The route experienced a massive washout in January this year that destroyed the road and cut the Coromandel in half.
The SH25A Kopu-to-Hikuai road was washed out near its summit during heavy rain on the Coromandel Peninsula at the end of January. Photo / Philip Hart
Anyone travelling from east to west, or vice versa, had to take a detour lasting hours around the top of the Coromandel Peninsula or through the Karangahake Gorge and Waihī, with both those routes also vulnerable to the many extraordinary weather events of 2023 with frequent closures.
A bridge was selected in June to replace the stretch of road washed away in the heavy rains, based on the ability to build back better in the shortest time. It was considered the safest and most resilient option and allowed work to continue through the winter months, with a view to the road reopening in March 2024.
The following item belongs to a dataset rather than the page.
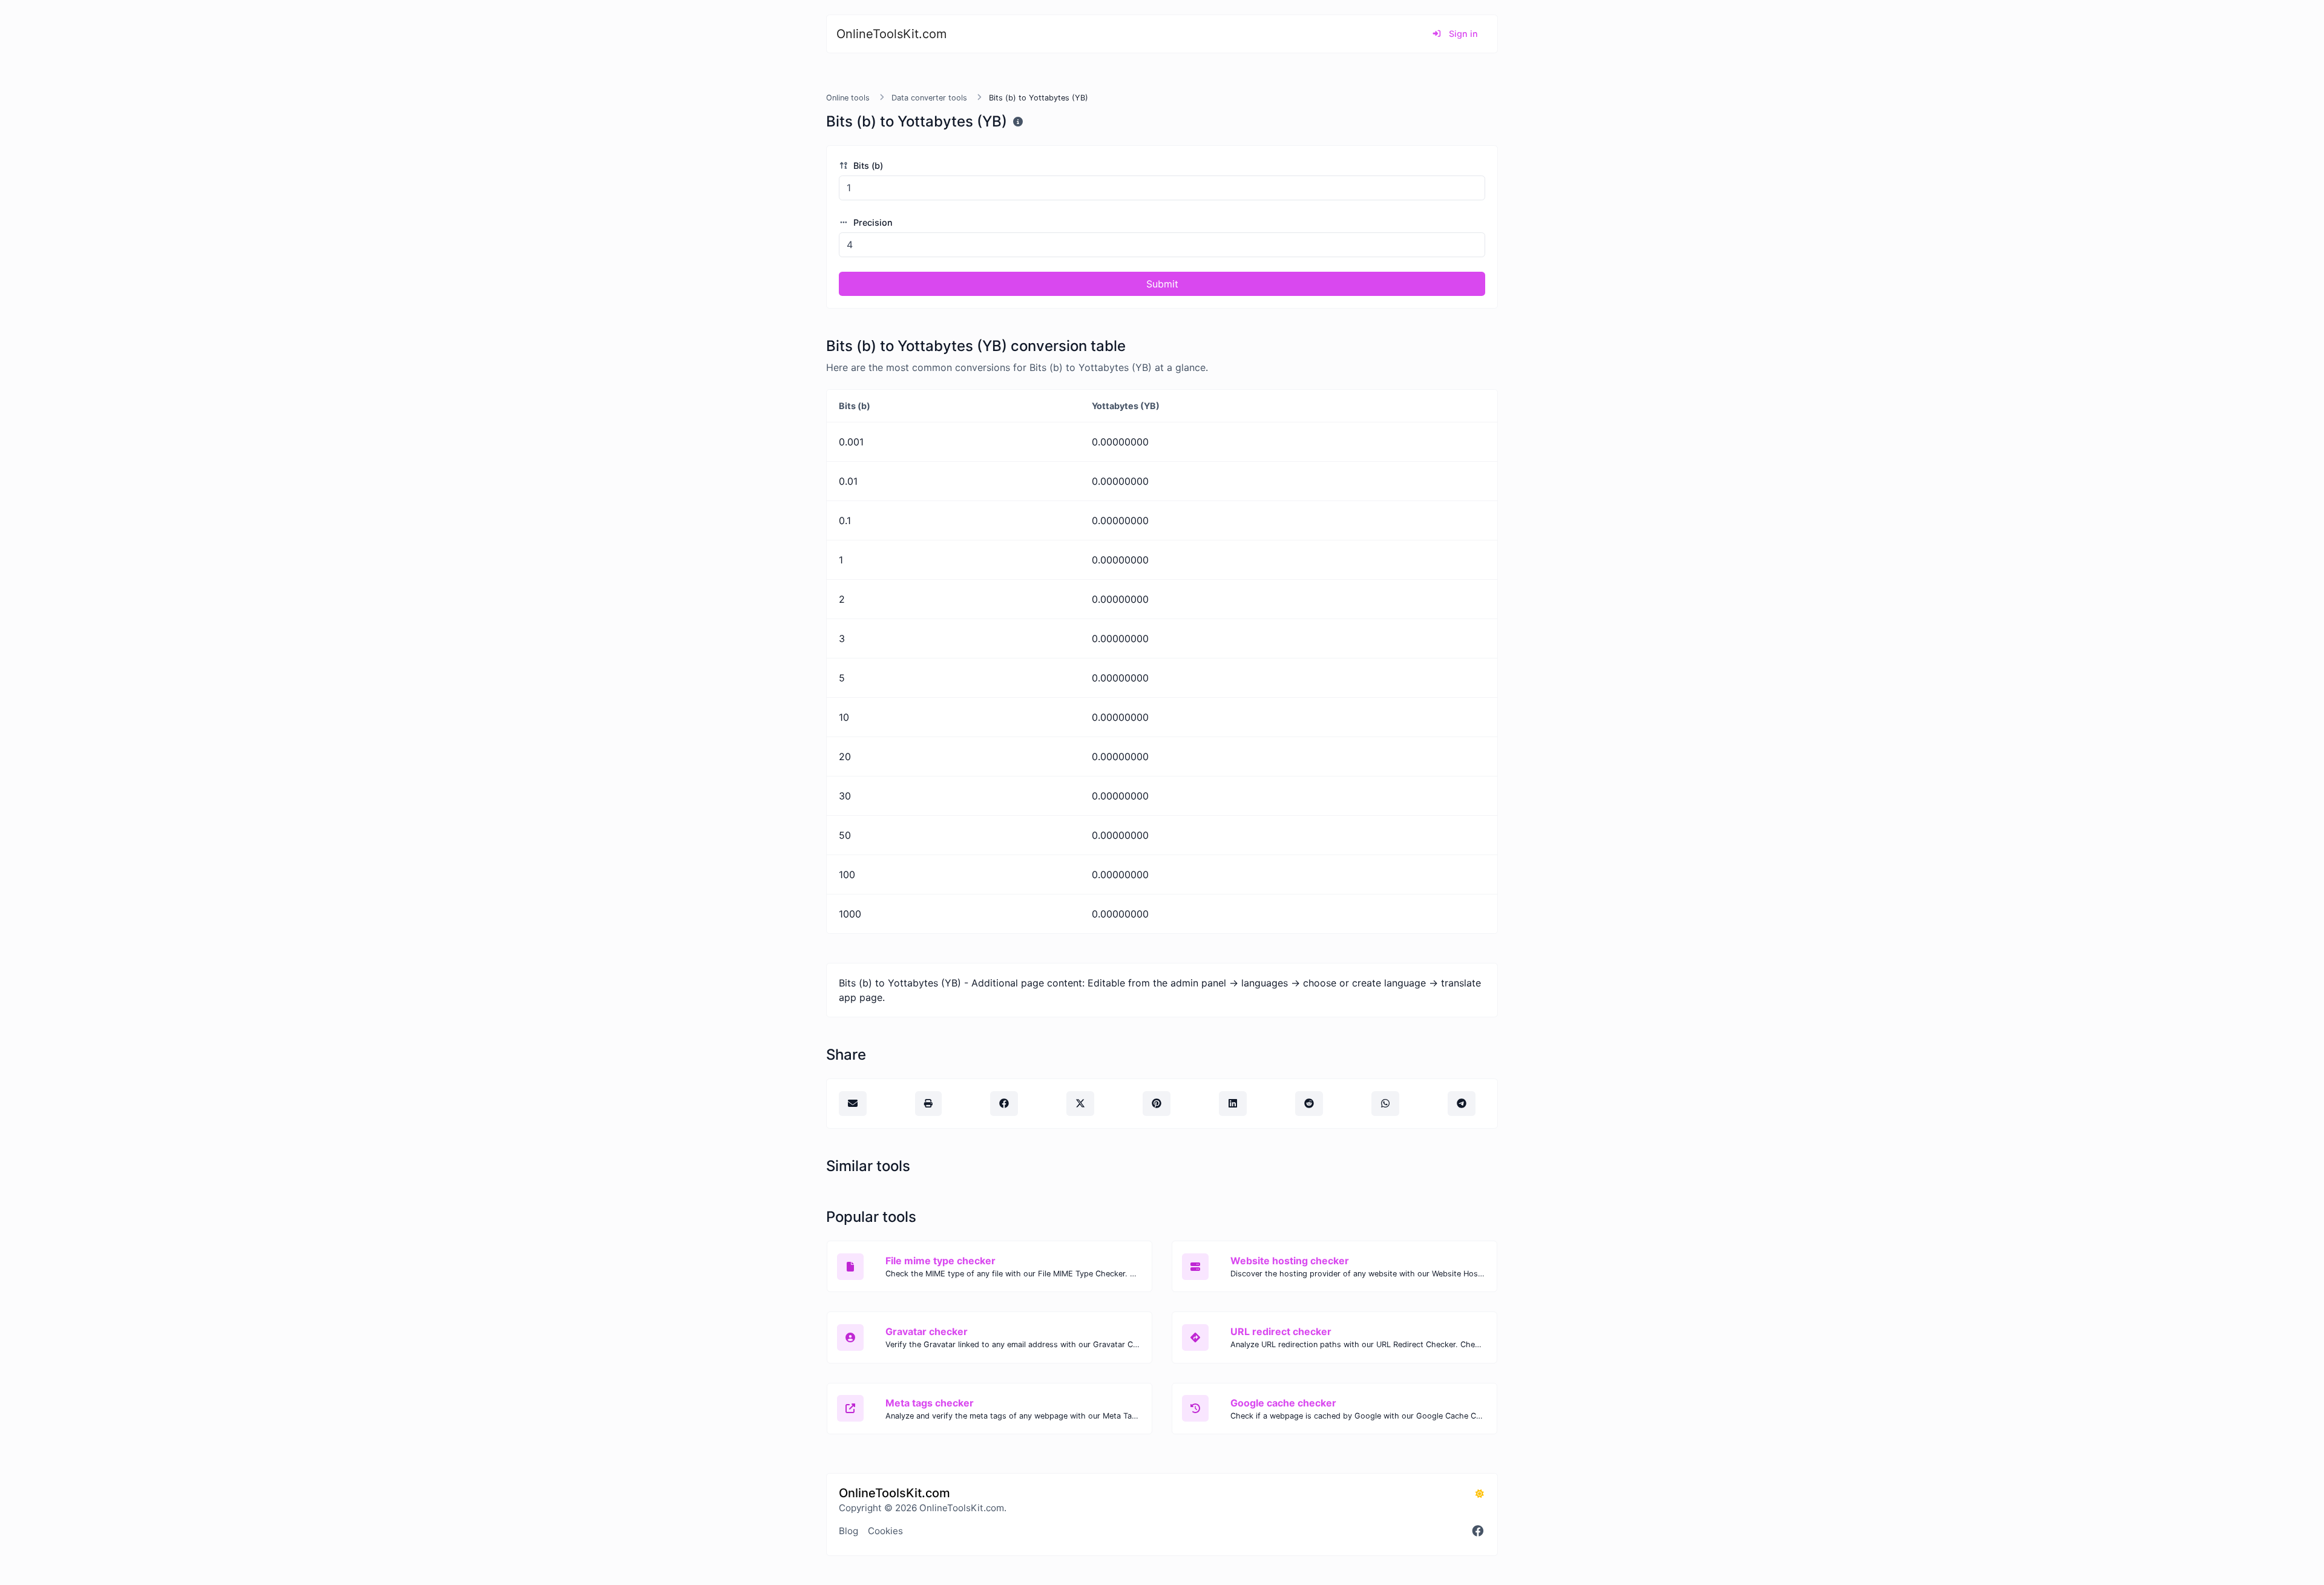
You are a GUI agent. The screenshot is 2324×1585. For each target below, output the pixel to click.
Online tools (848, 97)
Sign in (1462, 33)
Stabilising work on the slip face and stormwater channel laying last week. Photo / Waka Kotahi
Bridge engineer Alison Craigie, who is working on the project with Fulton Hogan, told RNZ at the end of last month she is amazed at how quickly the work has progressed.
Bridge engineer Alison Craigie at the construction site in November. Photo / Waka Kotahi
“Sometimes we do need to take a step back and think about the fact that three months ago we were still working on the piles and now we are almost there,” she said. “The finish line is in sight.”
Last week, workers finished connecting the bridge’s concrete barriers and installed railings, while work to the bridge approaches, including installing side barriers, drainage and hydroseeding (spraying plant seeds) on the slopes alongside the road continued.
Barrier rails installed on the bridge as the structure nears completion. Photo / Waka Kotahi
The slip face has been stabilised with soil nails, mesh and kerbs, while stormwater channels and transition side barriers have been installed this past week.
With a few days of dry weather, the chip seal will be laid over the approaches to the bridge and across the bridge deck and final stormwater and barrier work will be finished ahead of the December 20 opening day.
An asphalt layer is laid on the bridge deck as the finish line is in sight. Photo / Waka Kotahi
“We’ve got an amazing team on the ground doing the work and we’ve all had the same goal from the start to get these communities reconnected,” Craigie said. “Everyone has been working so hard to make that happen - we’ve been putting night shifts on as required to make sure we get over the line.”
Craigie said the whole industry understood how important it was to get the road open, telling RNZ that it was needed for business, to reconnect families and to get kids back to school.
“It’s a lot more than just baches,” she said. “It’s people’s livelihoods and it’s just massive. It’s going to mean so much to everyone to get this bridge open.”